Au Mali, le gouvernement a annoncé une mesure stricte pour la période des fêtes de fin d’année : l’interdiction des pétards et des feux d’artifice sur l’ensemble du territoire national. Cette interdiction, en vigueur du 5 décembre au 31 janvier 2024, vise à préserver la sécurité publique et la tranquillité des citoyens, tout en provoquant les incidents souvent liés à l’utilisation de ces produits festifs.
Une mesure pour garantir la sécurité et la tranquillité publique
Selon un communiqué officiel, le ministre de la Sécurité et de la Protection civile a formellement interdit l’usage des pétards et feux d’artifice pendant les festivités de fin d’année. Bien que souvent associés aux moments de célébration, ces produits représentent un danger potentiel. En effet, leur utilisation peut provoquer des blessures graves ou des incendies, particulièrement fréquents en cette période de l’année.

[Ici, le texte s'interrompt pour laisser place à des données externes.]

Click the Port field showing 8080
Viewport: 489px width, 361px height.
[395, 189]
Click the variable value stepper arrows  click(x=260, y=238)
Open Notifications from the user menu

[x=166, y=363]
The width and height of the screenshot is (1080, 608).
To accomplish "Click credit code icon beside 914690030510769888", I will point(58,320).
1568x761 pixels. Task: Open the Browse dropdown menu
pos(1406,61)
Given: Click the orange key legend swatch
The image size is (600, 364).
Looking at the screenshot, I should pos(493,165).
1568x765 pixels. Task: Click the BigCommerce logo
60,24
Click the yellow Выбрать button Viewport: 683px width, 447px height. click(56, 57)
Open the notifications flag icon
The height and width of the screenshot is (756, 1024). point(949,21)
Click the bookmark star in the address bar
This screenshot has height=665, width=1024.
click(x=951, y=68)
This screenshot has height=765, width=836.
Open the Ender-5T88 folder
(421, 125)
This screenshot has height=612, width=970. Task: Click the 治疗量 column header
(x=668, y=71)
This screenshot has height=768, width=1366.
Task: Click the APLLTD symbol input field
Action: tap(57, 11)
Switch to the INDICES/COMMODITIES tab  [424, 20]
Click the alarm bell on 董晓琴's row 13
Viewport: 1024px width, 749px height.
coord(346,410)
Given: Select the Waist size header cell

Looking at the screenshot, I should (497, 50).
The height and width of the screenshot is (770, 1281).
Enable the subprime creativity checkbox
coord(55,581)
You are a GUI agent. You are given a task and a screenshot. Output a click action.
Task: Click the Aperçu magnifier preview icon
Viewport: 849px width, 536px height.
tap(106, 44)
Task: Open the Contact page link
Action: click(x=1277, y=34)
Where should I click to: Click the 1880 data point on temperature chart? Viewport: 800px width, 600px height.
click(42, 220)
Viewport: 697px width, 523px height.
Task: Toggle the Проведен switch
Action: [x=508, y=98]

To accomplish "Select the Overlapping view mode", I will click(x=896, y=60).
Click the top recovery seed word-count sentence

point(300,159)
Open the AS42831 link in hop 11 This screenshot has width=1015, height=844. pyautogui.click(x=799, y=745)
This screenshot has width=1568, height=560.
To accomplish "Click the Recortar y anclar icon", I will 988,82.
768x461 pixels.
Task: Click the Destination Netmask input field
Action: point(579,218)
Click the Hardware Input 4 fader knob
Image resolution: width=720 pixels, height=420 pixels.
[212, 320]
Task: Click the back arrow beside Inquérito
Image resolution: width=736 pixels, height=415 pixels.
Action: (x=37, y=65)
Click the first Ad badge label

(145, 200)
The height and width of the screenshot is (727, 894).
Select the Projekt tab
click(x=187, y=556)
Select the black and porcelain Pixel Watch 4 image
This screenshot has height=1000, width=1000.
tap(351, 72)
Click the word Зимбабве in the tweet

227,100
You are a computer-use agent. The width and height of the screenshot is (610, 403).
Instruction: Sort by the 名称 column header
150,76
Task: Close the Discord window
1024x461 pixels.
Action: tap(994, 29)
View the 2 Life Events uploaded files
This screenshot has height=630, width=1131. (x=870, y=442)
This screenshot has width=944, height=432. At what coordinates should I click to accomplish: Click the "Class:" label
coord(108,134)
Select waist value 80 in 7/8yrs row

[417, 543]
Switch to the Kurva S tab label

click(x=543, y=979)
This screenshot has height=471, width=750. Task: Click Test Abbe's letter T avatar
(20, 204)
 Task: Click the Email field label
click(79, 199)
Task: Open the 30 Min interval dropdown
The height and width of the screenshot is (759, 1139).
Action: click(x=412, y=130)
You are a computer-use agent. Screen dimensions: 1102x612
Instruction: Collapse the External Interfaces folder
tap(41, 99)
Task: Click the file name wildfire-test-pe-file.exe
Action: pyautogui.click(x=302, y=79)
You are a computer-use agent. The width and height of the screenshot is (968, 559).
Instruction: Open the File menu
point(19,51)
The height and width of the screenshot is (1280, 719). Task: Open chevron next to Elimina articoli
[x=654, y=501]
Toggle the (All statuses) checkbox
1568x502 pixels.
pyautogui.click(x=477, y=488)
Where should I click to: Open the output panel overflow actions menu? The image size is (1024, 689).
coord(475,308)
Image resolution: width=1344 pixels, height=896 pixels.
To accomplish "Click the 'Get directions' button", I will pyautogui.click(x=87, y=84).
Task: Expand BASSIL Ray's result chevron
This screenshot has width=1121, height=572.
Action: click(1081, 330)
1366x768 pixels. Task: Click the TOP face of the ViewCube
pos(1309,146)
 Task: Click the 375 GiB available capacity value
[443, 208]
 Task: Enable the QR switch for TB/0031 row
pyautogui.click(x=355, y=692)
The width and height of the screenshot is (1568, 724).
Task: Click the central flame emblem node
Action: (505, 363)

Le gouvernement a rappelé que cette interdiction, qui existe depuis cinq ans, s’appuie sur les dispositions du Code pénal malien. L’article 325, alinéa 20, interdit explicitement l’usage des feux d’artifice, et toute infraction expose les contrevenants à des sanctions. La nature de ces sanctions dépend de la gravité des infractions constatées, allant de simples contraventions aux poursuites judiciaires.
Une application stricte pour assurer le respect de la loi
Pour garantir le respect de cette mesure, les autorités ont prévu le déploiement de patrouilles sur tout le territoire national. Ces dernières auront pour mission de surveiller les éventuelles infractions et de prendre les mesures nécessaires en cas de non-conformité. Les commerçants sont également concernés : la vente de pétards et de feux d’artifice est interdite, sous peine de poursuites judiciaires.
Par ailleurs, le gouvernement malien invite la population à adopter un comportement responsable pour contribuer à une célébration paisible et sécurisée des fêtes de fin d’année. Le ministre de la Sécurité a exprimé sa confiance dans la compréhension des citoyens et a appelé à l’esprit civique de tous pour que cette mesure soit respectée. Mais pour beaucoup, c’est une mesure qu’il ne fallait pas prendre.